There is a tradition in Russian political culture of “coercive dating”—that is, ramping up pressure in order to force the object of desire into a dialogue. Minsk II and the Syrian adventure follow the pattern. The accord with Merkel and Hollande, which tacitly accepted Russia as both an aggressor and a mediator in the conflict, gave the Kremlin the impression that the West will sooner or later endorse Russia’s vision of a new world order where each player is allowed to interpret the rules of the game as he wishes.

This ambiguous order is the best environment for Russia’s rentier class to maintain its links with “Londongrad” while also insulating Russian society from Western idealism; it would also allow the Russian regime to base its domestic legitimacy on anti-Westernism while keeping its seat at the table in the West’s institutions of international governance. This order would allow the Russian system to contain the West without worrying about the threat of containment. This would be a comfortable order for many in the West, too—for those who loathe the normative dogmatism, or who have grown accustomed to the seductive (and profitable) pragmatism in dealings with Russia over the past few decades.

Russia can’t fully return to a Cold War posture. The Kremlin understands that the country lacks the resources to compete with the West. Russia’s rent-seeking elite, its wealth bound up with globalization, can’t survive without the West. And Russia’s population doesn’t want to live perpetually in a military camp anymore.

Yet, nor can the Russian system prolong itself by imitating a liberal democracy. Even partial liberalization and renewed hopes for Russia’s integration into the West would undermine the Kremlin’s military-patriotic legitimacy. Reopening channels of dialogue and restoring freedom to society would seriously undermine a regime that depends on a closed domestic order and foreign threats to maintain control. The dilemma of the Russian system is that it cannot endlessly rely on the centuries-old cycle of militarization, but it cannot survive in peacetime either.

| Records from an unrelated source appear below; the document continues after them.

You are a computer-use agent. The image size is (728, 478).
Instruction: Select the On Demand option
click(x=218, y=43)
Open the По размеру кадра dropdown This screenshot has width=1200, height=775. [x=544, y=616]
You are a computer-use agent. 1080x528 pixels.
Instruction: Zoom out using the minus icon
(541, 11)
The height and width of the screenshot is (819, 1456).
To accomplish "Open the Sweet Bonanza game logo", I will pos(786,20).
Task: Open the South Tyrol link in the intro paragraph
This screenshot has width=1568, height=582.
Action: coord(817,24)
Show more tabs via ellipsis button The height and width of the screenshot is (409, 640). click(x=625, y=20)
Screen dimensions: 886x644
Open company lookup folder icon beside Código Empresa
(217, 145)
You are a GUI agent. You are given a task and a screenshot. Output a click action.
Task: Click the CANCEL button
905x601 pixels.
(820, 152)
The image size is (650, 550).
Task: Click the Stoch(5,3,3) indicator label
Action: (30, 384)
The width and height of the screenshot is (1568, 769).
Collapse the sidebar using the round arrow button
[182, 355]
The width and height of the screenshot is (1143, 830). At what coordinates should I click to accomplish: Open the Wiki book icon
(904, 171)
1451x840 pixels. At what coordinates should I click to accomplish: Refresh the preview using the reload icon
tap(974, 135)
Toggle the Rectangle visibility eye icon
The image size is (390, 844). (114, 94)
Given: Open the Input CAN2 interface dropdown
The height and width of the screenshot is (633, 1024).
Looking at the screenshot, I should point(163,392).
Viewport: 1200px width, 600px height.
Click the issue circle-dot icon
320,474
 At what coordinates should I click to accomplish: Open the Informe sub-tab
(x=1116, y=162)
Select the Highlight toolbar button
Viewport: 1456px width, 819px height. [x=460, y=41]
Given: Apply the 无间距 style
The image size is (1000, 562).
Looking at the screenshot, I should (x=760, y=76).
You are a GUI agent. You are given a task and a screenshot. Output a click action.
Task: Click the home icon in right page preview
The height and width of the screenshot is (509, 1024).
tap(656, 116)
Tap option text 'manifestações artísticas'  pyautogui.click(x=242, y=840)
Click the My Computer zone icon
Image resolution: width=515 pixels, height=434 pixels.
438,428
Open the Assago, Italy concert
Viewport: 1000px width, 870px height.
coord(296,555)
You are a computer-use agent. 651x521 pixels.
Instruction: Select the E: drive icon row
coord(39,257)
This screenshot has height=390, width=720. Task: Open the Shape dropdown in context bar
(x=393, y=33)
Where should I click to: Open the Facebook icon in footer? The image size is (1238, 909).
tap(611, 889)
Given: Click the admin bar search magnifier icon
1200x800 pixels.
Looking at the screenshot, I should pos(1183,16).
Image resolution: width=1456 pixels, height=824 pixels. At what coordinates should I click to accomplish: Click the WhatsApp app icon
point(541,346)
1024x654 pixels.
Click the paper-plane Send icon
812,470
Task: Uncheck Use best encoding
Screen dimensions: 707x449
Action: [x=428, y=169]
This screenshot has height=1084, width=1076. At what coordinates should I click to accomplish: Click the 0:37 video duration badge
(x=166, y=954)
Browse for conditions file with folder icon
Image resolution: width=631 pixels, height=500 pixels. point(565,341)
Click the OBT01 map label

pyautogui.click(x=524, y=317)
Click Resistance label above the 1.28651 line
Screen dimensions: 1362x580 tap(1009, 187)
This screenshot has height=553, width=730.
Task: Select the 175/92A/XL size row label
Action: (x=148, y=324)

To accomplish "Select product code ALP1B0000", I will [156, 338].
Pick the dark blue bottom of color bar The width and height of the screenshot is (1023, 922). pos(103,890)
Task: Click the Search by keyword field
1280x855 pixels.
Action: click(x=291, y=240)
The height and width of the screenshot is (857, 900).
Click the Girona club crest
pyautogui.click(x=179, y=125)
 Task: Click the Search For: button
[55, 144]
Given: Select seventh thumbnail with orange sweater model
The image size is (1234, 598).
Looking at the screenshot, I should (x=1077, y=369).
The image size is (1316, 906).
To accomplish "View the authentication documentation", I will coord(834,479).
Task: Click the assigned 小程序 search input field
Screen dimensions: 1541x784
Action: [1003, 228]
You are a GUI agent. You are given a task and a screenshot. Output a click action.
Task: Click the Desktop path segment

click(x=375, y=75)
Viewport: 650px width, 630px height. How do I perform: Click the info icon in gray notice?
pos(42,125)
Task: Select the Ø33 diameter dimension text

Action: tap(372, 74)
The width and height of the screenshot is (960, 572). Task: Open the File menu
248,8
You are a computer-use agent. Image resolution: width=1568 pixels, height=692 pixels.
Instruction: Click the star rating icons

Ironically, over the past hundred years, starting with the Bolshevik revolution, Russia has been dependent on the West for its own survival. The Soviet Union built its legitimacy around the containment of liberal democracy. After the Soviet collapse, Russia turned to imitating the West as its source of revival. Now it has returned to deterring the West once again. This oscillation of survival models—first one, then the other, and now back to the first—should allow us to conclude that the Russian system of personalized power has lost its sustainability. How long can Russia go on like this, keeping a lid on society by feeding it with false images, fake agendas, and manufactured complexes?

It is difficult to predict Russia’s future course, but what we can say with certainty is that the Russian system can’t modernize itself. How else to explain this sudden turn to wars, this schizophrenic search for an enemy when no one is really threatening Russia inside and outside, and the impulse to lash out at anyone or anything who dares to disagree with Moscow and even at those who are afraid to disagree?

The conflict in Ukraine has turned out to be a geopolitical and civilizational clash of great magnitude, and its outcome will tell us how the Russian system will act to prolong its life. Will Russia agree to curb its geopolitical hunger and look for domestic remedies to its growing internal weakness? Or will it continue to invent new adventures with which to keep its adversaries off balance? The eventual outcome will reveal the role the West will play in determining Ukraine’s future trajectory as a European-leaning nation or a country locked within the Russian orbit. More profoundly, the outcome will tell us a great deal about the shaping of European and world order.

Lilia Shevtsova is an associate fellow at Chatham House’s Russia and Eurasia Programme. She was previously a nonresident senior fellow at the Brookings Institution’s Foreign Policy Program from 2014 to 2016. From 1995 to 2014, she was a senior associate of the Carnegie Endowment for International Peace in Moscow. She is the founding chair of the Davos World Economic Forum’s Global Council on Russia’s Future. Her books include Yeltsin’s Russia: Myths and Reality; Putin’s Russia; and Russia: Lost in Transition: The Yeltsin and Putin Legacies.